### Your objective
Copy a section of the data below word for word, starting at the line that contains "Image resolution: width=1372" and ending after the line that contains "Action: click(76, 474)". Include both of those lines and nothing else.

### Input
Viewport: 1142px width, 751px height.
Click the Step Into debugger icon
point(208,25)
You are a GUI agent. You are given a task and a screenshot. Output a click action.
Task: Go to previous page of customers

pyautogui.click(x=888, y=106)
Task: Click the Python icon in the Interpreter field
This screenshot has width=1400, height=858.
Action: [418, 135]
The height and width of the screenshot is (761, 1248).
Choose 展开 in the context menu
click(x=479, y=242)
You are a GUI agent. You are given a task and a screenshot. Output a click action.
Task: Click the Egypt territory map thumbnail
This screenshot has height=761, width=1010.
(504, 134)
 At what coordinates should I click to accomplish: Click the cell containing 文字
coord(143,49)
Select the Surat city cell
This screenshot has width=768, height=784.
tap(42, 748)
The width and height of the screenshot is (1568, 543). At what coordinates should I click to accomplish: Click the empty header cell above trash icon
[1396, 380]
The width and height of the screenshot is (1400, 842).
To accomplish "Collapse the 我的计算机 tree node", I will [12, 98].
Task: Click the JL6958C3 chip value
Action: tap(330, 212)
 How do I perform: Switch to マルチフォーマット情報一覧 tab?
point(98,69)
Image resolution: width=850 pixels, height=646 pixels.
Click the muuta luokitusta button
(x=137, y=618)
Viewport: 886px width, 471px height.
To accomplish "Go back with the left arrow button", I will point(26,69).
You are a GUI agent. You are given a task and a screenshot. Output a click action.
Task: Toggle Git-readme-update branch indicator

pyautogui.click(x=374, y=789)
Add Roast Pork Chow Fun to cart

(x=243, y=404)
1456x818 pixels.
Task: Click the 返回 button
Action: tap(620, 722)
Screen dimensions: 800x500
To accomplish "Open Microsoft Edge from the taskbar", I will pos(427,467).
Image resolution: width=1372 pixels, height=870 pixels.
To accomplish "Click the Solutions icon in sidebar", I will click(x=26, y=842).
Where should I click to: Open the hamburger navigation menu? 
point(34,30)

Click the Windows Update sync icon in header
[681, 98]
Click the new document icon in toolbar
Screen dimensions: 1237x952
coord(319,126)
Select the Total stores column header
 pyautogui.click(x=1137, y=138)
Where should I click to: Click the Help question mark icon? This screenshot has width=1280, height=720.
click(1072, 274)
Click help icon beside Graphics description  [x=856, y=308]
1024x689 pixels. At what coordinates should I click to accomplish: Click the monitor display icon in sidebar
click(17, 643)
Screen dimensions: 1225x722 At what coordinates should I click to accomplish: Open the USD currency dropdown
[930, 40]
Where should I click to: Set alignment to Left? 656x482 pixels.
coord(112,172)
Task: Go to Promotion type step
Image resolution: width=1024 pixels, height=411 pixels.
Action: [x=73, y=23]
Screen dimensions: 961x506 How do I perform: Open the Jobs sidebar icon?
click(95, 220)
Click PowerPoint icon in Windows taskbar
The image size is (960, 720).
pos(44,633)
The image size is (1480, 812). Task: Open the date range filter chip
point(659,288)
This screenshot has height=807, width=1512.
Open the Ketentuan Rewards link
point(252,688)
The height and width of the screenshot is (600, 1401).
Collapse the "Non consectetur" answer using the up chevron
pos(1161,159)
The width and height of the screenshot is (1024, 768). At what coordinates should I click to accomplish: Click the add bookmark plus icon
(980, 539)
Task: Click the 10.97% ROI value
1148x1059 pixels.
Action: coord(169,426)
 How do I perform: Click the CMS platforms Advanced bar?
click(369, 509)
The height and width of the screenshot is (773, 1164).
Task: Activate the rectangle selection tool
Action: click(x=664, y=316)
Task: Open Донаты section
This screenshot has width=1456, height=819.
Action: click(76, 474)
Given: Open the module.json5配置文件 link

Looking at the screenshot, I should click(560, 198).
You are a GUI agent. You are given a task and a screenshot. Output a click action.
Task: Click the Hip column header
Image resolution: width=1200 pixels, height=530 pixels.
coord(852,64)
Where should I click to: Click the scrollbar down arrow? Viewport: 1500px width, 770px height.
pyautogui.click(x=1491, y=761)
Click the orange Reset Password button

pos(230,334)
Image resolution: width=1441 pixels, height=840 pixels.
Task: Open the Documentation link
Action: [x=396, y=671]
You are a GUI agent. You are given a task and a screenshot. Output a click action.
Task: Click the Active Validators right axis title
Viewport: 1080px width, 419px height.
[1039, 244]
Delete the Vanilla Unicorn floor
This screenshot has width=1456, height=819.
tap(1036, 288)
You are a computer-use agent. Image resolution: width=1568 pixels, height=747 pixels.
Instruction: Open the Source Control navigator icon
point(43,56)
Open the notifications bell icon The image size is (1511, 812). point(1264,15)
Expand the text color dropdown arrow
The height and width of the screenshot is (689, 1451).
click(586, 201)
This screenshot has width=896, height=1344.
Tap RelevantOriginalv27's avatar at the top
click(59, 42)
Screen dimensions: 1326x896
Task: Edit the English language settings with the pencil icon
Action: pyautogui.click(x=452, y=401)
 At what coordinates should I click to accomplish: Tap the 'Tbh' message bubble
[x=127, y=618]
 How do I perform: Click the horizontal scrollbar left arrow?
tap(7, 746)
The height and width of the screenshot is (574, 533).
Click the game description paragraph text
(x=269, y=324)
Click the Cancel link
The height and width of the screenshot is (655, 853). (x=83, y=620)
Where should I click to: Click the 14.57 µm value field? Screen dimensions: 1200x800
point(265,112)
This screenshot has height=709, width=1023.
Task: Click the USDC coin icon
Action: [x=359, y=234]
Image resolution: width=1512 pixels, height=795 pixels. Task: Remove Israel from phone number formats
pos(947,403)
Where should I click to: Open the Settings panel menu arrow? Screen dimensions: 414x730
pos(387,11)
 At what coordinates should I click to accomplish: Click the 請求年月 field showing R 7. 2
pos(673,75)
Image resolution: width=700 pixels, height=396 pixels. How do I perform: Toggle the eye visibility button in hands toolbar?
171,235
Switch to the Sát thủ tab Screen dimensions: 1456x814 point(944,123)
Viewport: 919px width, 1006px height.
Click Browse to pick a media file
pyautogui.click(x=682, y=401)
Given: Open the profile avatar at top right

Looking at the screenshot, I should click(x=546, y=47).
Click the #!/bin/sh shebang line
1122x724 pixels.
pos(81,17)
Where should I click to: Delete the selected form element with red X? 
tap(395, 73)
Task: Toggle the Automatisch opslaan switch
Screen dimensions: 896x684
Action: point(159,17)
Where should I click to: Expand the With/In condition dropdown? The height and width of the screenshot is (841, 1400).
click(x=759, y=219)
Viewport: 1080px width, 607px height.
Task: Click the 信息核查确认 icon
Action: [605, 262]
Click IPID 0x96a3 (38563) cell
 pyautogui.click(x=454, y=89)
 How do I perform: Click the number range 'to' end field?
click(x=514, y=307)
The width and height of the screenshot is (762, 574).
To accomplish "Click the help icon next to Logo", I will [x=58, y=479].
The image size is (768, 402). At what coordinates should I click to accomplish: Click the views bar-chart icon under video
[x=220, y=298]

### Output below
Image resolution: width=1372 pixels, height=870 pixels.
To accomplish "Click the Solutions icon in sidebar", I will click(x=26, y=842).
Where should I click to: Open the hamburger navigation menu? 
point(34,30)

Click the Windows Update sync icon in header
[681, 98]
Click the new document icon in toolbar
Screen dimensions: 1237x952
coord(319,126)
Select the Total stores column header
 pyautogui.click(x=1137, y=138)
Where should I click to: Click the Help question mark icon? This screenshot has width=1280, height=720.
click(1072, 274)
Click help icon beside Graphics description  [x=856, y=308]
1024x689 pixels. At what coordinates should I click to accomplish: Click the monitor display icon in sidebar
click(17, 643)
Screen dimensions: 1225x722 At what coordinates should I click to accomplish: Open the USD currency dropdown
[930, 40]
Where should I click to: Set alignment to Left? 656x482 pixels.
coord(112,172)
Task: Go to Promotion type step
Image resolution: width=1024 pixels, height=411 pixels.
Action: [x=73, y=23]
Screen dimensions: 961x506 How do I perform: Open the Jobs sidebar icon?
click(95, 220)
Click PowerPoint icon in Windows taskbar
The image size is (960, 720).
pos(44,633)
The image size is (1480, 812). Task: Open the date range filter chip
point(659,288)
This screenshot has height=807, width=1512.
Open the Ketentuan Rewards link
point(252,688)
The height and width of the screenshot is (600, 1401).
Collapse the "Non consectetur" answer using the up chevron
pos(1161,159)
The width and height of the screenshot is (1024, 768). At what coordinates should I click to accomplish: Click the add bookmark plus icon
(980, 539)
Task: Click the 10.97% ROI value
1148x1059 pixels.
Action: coord(169,426)
 How do I perform: Click the CMS platforms Advanced bar?
click(369, 509)
The height and width of the screenshot is (773, 1164).
Task: Activate the rectangle selection tool
Action: click(x=664, y=316)
Task: Open Донаты section
This screenshot has width=1456, height=819.
Action: click(76, 474)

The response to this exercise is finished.